Borneo would make most Japanese people evoke the rain forest. I am one of them. N chan's family took us to Marimari Cultural Village which was established to show tourists their original culture and was located deep in the rain forest 20km away from KK. When we visited the village, however, all the performances had unfortunately finished. The second picture was shot in front of the ticket booth of the village. Though I didn't see inside of the village, I was able to see the deep rain forest of Borneo on the way to the village. It was darker and greener than the Japanese forest. Seeing the rain forest and local people's life along the way really drove my curiosity.
Going back to our hotel, we took a rest for about an hour. Then, N chan's family guided us to a seafood restaurant, which is shown below. The restaurant was so noisy, and we were overwhelmed by its heated atmosphere. We would hesitate about entering the restaurant without N chan's family. They were really helpful. We might have made do with box lunches from the shelves of a convenience store if they hadn't helped us. At this restaurant, the customers chose their food from the lots of kinds of displayed live materials at first, then order its cooking method, such as simmering, grilling, and so on. We just obeyed their suggestion. My Mandarin, which didn't help in Taiwan, was useless also this time. I wasn't able to understand what people around were talking about. Their language wouldn't be Mandarin, but I didn't even know that the language was Chinese or Malay or another.
The last picture shows a plate of soy sauce, roughly mashed garlic, and some spicy seasonings like red peppers. How do you think you eat it? It's N chan's father's favorite. I followed his way of eating. He mixed these materials into soy sauce and put them on the rice. It was an unpredictable taste, and I tried it. Now this became my favorite. His recipe is called N chan's papa's soy sauce in my house. It's served only on the previous night of holidays, ,,you know, due to foul breath. However, the taste of this special sauce is different between KK and Japan, though I tried various seasonings with soy sauce.
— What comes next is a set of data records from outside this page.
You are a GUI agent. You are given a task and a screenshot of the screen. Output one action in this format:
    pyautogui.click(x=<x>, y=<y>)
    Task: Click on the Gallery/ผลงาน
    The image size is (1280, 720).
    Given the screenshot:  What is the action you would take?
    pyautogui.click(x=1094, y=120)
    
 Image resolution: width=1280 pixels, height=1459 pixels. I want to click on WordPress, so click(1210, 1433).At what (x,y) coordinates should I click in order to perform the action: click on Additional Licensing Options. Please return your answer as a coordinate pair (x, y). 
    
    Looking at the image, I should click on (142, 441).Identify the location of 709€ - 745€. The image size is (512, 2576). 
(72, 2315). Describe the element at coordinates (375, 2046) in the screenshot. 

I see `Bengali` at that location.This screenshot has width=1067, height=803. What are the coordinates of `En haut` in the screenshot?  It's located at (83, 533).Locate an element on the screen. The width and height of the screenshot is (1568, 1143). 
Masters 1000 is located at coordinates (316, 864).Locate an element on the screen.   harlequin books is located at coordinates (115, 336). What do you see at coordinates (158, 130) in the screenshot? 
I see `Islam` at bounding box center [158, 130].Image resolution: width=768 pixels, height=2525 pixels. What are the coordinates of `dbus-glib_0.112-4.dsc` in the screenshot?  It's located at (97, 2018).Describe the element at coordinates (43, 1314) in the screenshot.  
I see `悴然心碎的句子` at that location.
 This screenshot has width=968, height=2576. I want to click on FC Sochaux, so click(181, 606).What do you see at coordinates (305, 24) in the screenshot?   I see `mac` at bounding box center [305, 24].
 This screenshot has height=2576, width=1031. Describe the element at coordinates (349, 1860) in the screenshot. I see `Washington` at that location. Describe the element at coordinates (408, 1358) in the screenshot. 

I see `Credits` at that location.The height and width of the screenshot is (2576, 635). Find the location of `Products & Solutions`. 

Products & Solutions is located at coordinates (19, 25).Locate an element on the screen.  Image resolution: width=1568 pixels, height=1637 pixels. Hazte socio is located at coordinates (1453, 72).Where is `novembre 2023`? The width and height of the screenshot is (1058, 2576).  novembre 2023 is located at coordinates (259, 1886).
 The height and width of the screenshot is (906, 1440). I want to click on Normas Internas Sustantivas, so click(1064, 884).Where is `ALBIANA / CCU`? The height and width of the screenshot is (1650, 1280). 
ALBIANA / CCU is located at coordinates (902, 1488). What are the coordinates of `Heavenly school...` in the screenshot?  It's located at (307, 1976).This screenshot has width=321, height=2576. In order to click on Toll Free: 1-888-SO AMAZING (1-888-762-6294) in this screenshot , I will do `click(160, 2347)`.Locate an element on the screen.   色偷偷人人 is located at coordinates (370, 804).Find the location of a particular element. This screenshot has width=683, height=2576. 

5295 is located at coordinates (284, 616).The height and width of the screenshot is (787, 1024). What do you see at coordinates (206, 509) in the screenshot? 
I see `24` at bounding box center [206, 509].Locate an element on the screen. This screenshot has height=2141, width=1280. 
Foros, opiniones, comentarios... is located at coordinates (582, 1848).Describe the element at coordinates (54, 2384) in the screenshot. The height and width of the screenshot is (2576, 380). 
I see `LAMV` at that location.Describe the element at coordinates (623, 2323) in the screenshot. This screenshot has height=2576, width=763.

I'm not sure, but soy sauce in KK might not be made from soy beans, but from fish. Fish sauce, which is made from fermented salted fish, isn't popular other than a certain restricted area in Japan. I'll resolve this question on my next visit to KK.
(Vocabulary)
red pepper [C] 赤ピーマン; [U] (粉末の) トウガラシ
foul 〈におい・味などが〉むかつくような, ひどくいやな, 悪臭のある
fish sauce 魚醤
マレーシア旅行記: 超ローカルなレストランで
ボルネオと聞いて多くの日本人が想起するのは熱帯雨林だろう。熱帯雨林やボルネオの文化を知るために彼らが連れて行ってくれたのがマリマリ文化村。ただ、この日は主なショーが終わっていて文化村の中を見ることはできなかった。しかし、そこまでの往復は圧感。車窓に映る熱帯雨林、日本の森林とは別物だった。熱帯雨林とそこで暮らす人々の暮らしを眺めながらのドライブに好奇心をかき立てられた。2枚目の写真は営業を終えて閑散としていたチケット売り場の前で全員で撮ったもの。
ホテルへ戻り、1時間ほど休憩して夕食に出かけた。で、写真のようなレストランに入ったのだが、我々二人だと注文することさえ怖じ気づいてしまうような熱気だった。Nちゃん家族がいてくれて本当に助かった。二人だとコンビニ弁当で済ませていたかもしれない。レストランは食材を選び、調理法を伝えるようだった。どのような調理法が適しているのかもわからない。Nちゃんご家族にお任せするしか手は無かった。料理はどれも美味しく、大満足。台湾でも通じなかった付け刃的僕の北京語。今回も全く聞き取れず、多分北京語ではないと思うがマレー語なのかシナ語なのか?それさえもわからず(^_^;)
最後の写真は醤油とニンニク、唐辛子などの香辛料。これをどうするのか、Nちゃんパパを見て真似てみた。なんとこれを醤油に混ぜてご飯に掛けて食べる、、、あり得ない食べ方だったが、試してみると結構いける!我が家では今、『ニンちゃんパパの醤油』と名を付け、休日前の食卓に並んでいる。なぜ休日前か?わかりますよね。その強烈なニンニク臭が、、、ただ、この写真をヒントにいろいろ薬味を混ぜてみてもKKで食べたこの味にはならない。ひょっとしてこの醤油は魚醤だったのか?これも次回のKK旅行で確認しなければならない。